■ To do ■
Leave out every picture, and output exactly the lines from the line containing "Toggle 離線工作 (Work Offline) in File menu" through the last line of the data.

■ Working data ■
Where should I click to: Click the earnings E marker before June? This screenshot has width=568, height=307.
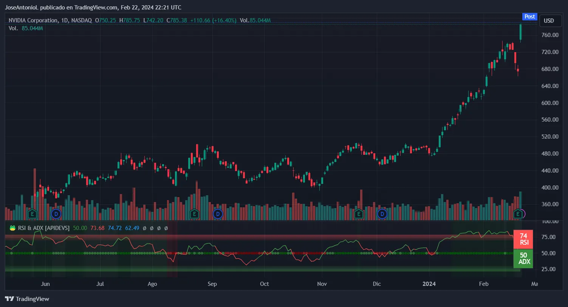pos(32,214)
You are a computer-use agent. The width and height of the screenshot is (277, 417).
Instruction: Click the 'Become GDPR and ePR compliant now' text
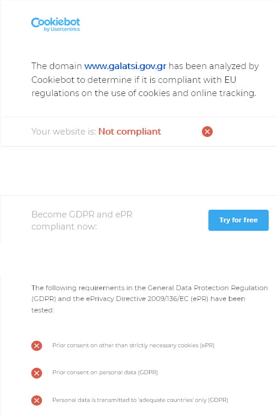(x=82, y=220)
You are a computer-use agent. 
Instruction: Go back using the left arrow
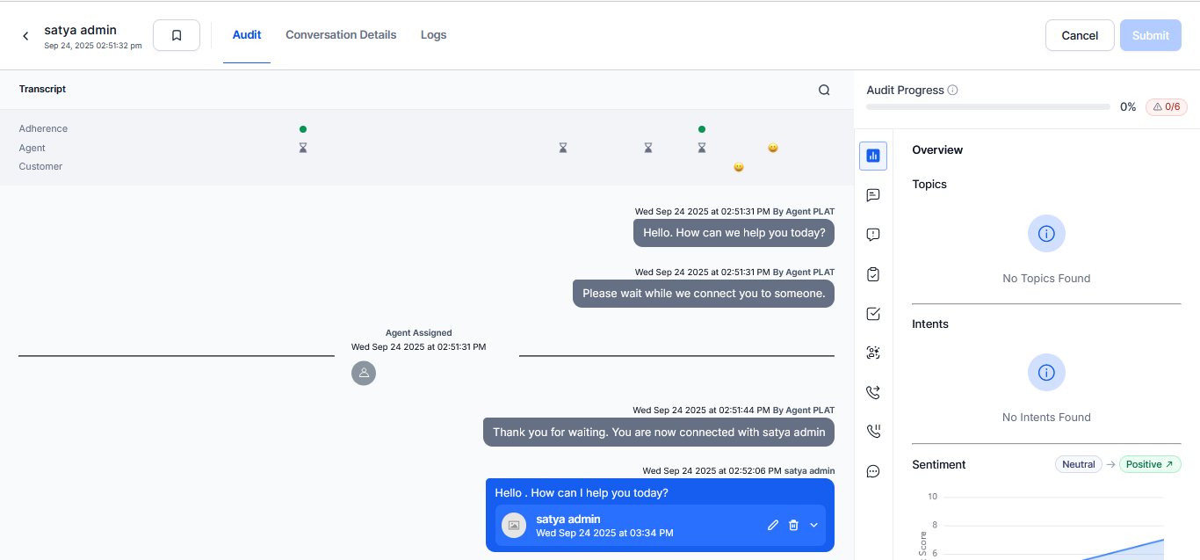(x=25, y=36)
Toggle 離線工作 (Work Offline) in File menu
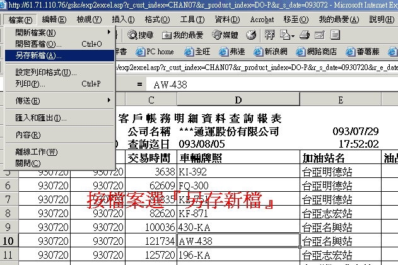 [x=37, y=152]
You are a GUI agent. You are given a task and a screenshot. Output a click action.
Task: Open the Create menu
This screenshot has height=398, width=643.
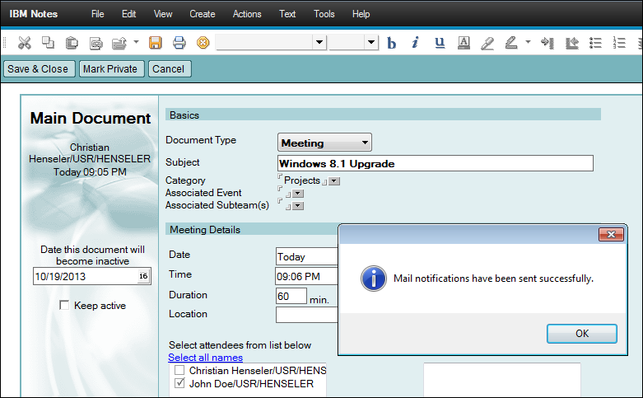pyautogui.click(x=203, y=14)
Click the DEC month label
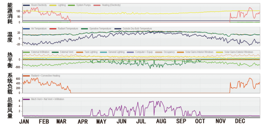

■ Response to this task ■
Toggle 離線工作 (Work Offline) in File menu
 [x=37, y=152]
You are a GUI agent. You are given a task and a screenshot. Output a click action.
Task: Open the Create menu
This screenshot has height=398, width=643.
pyautogui.click(x=203, y=14)
Click the DEC month label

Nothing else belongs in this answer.